# AZmet QA/QC
- Matt "plugged in" rounding to correct precision--only applied to *new* data (since the last month or so)
- Part of `azmetr` could be checking for correct precision
- Matt has a place online where we can edit the measured variables and it will propogate to derived variables (we think).
- Split tasks: modeling and workflow automation
- Phase one is alert Jeremy of extreme values and imputed values (a daily report table published with Quarto, for example)
- Could fit multivariate model as additional step (can't be raining all day and have high solar radiation)
- Could detect things in derived variables that we don't see in measured variables beause of transformations?
## Report refinements
Report currently uses **all data** for rule-based validations and **just one day** for forecast-based validations. This doesn't make sense. Need some flexibility in terms of what days are being viewed in the report and consistency between types of validations.
- [ ] Get forecast-based validation to work for past dates and potentially store results in a dataset somewhere
Then, there's two options:
1. Create reports with 1 week of data weekly and save them. Make a Quarto website to easily view weekly reports.
2. Make the report a Shiny app / flexdashboard with a date-range selector.
There's also the issue of the `pointblank` style tables not being very customizable and not being very readable sometim es (e.g. with segmented validations).
## Kickoff meeting (Oct 7)
Agenda:
- look at proposal
- set some dates
When CCT system was down Matt Harmon put some static QA/QC checks into place
Jeremey will send spreadsheet of active stations
Check if stations haven't reported for > 6 hrs
Dynamic QA/QC
- Probability distributions for paramaters using historical data, flag if outside some threshold
- Look how other systems do weather QA/QC
- https://data.ess-dive.lbl.gov/view/doi:10.15485/1823516
- https://github.com/WSWUP/pyWeatherQAQC
- Compare to climatology products (e.g.

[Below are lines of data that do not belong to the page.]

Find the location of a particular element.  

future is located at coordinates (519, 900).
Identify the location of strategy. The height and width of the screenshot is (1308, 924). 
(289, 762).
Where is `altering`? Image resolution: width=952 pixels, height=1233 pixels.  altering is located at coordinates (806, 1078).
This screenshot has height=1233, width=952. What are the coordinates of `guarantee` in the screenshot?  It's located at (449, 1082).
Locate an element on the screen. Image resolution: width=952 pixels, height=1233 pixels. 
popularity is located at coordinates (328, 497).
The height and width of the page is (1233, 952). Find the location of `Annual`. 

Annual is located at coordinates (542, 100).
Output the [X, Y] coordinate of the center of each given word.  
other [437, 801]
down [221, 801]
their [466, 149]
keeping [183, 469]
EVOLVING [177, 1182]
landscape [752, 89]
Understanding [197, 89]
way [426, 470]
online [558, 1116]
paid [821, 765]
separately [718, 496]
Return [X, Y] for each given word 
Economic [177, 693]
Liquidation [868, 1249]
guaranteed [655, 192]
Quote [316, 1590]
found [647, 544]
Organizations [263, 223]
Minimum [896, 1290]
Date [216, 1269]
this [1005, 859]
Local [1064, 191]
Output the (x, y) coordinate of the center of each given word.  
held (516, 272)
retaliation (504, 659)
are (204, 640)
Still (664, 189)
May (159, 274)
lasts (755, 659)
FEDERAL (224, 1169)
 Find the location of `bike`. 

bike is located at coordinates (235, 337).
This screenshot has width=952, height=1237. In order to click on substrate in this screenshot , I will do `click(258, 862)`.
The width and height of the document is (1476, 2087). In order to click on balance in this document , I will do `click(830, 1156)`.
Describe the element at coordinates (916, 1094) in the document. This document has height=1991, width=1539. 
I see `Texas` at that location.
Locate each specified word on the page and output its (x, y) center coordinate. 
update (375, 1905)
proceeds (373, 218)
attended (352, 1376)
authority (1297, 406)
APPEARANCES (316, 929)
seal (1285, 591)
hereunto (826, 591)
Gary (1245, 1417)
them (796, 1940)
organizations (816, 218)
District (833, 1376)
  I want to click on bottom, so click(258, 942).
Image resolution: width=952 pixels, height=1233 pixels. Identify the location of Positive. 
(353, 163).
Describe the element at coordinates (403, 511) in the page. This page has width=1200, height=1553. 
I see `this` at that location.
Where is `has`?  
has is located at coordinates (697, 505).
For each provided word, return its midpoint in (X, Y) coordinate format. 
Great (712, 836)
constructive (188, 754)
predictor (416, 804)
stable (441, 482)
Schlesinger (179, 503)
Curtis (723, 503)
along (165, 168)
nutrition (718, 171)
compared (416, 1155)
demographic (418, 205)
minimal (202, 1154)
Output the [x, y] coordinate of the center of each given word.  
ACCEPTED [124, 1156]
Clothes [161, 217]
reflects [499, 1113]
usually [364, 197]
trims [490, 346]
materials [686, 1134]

Daymet) or use those product for modeling
- Compare to forecast data products (e.g. from NOAA). Use ensemble forecasts to create interval for QA/QC.
## Initial Meeting
AZMet update
- equipment maintainence / optimization
- modernization of data workflow
- need to update website
QA/QC needs
- sensor ranges
- check for physically impossible values
- Some (but not all) stations have data loggers that deal with small errors (e.g. RH = 100.1%)
- Collection frequency = hourly
- Maybe a Shiny dashboard (or other data visualization) to see the data plotted in addition to just alerts
- Basic Shiny apps for this exist
- Done some resarch on industry standards on QA/QC for environmental sensors. Can use this as source for QA/QC checks
- Reach goal: inter-station comparisons
Q: Is there software already in existance for meterology QA/QC?
A: Haven't seen anything from mesonets. Need to look around.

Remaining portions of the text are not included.